Preliminaries

Here several interesting and useful facts about triangles. Let $s$ denote the semiperimeter of triangle $ABC$ , $\alpha ,\beta, \gamma$ the angles, $a,b,c$ the opposite sides, and $K$ the area of the triangle.

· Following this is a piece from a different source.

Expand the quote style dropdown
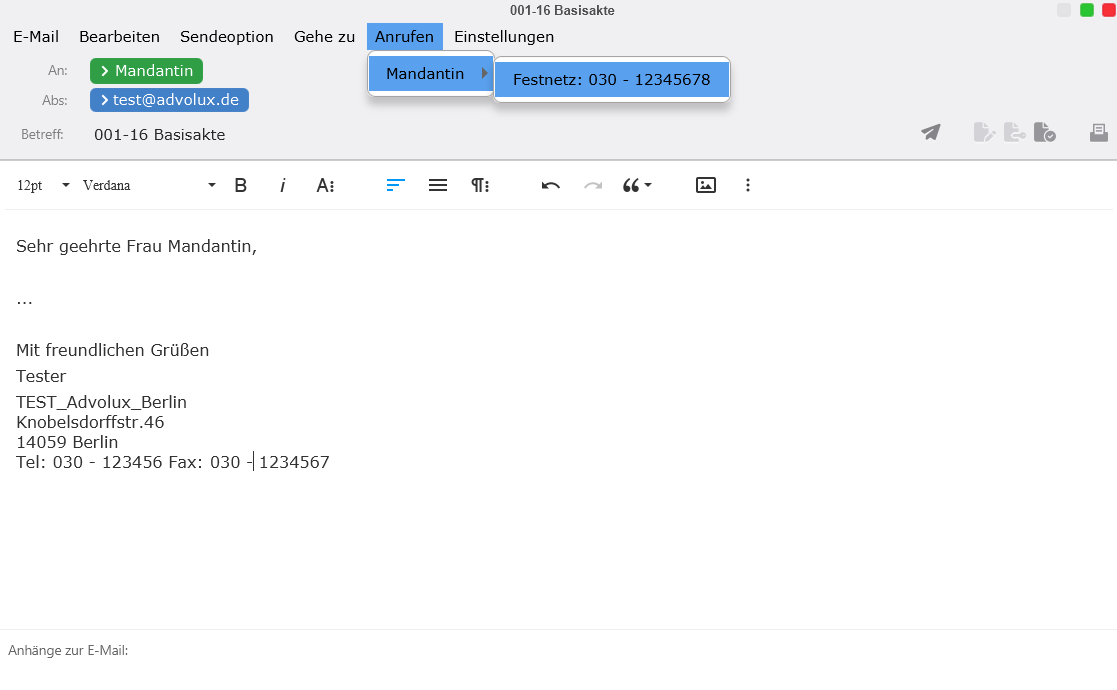Screen dimensions: 1117x690 tap(637, 185)
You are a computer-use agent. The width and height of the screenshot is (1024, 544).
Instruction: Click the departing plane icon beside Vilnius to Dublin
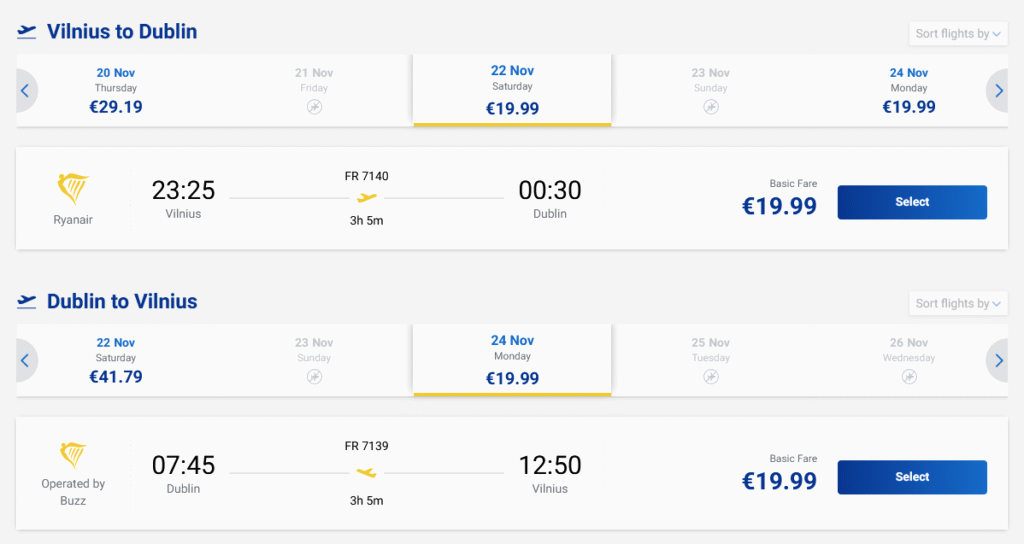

1. $K = \frac {1}{2}ab\sin\gamma =\frac {1}{2}ac\sin\beta =\frac {1}{2}bc\sin\alpha.$
2. $K = \sqrt{s(s-a)(s-b)(s-c)}.$ (Heron's formula)
3. $c^2=a^2+b^2-2ab \cos(\gamma)$ (Law of Cosines).
4. $$2R = \frac{a}{\sin\alpha}=\frac{b}{\sin\beta}=\frac{c}{\sin\gamma}$$ (Law of Sines). ($R$ is the radius of the circumcircle)

See [2] for an elementary algebra proof of Heron's formula.
Let $s$ denote the semiperimeter of quadrilateral $ABCD$,
$\alpha ,\beta,\gamma, \delta$ the angles, $AB=a,BC=b,CD=c,DA=d$ and $Q$ the area.

1. $Q= \frac {1}{2}(a)(b)\sin\beta +\frac {1}{2}(d)(c)\sin\delta$.
2. $Q= \sqrt{(s-a)(s-b)(s-c)(s-d)-\frac {1}{2}abcd(\cos(\beta+\delta)+1)}$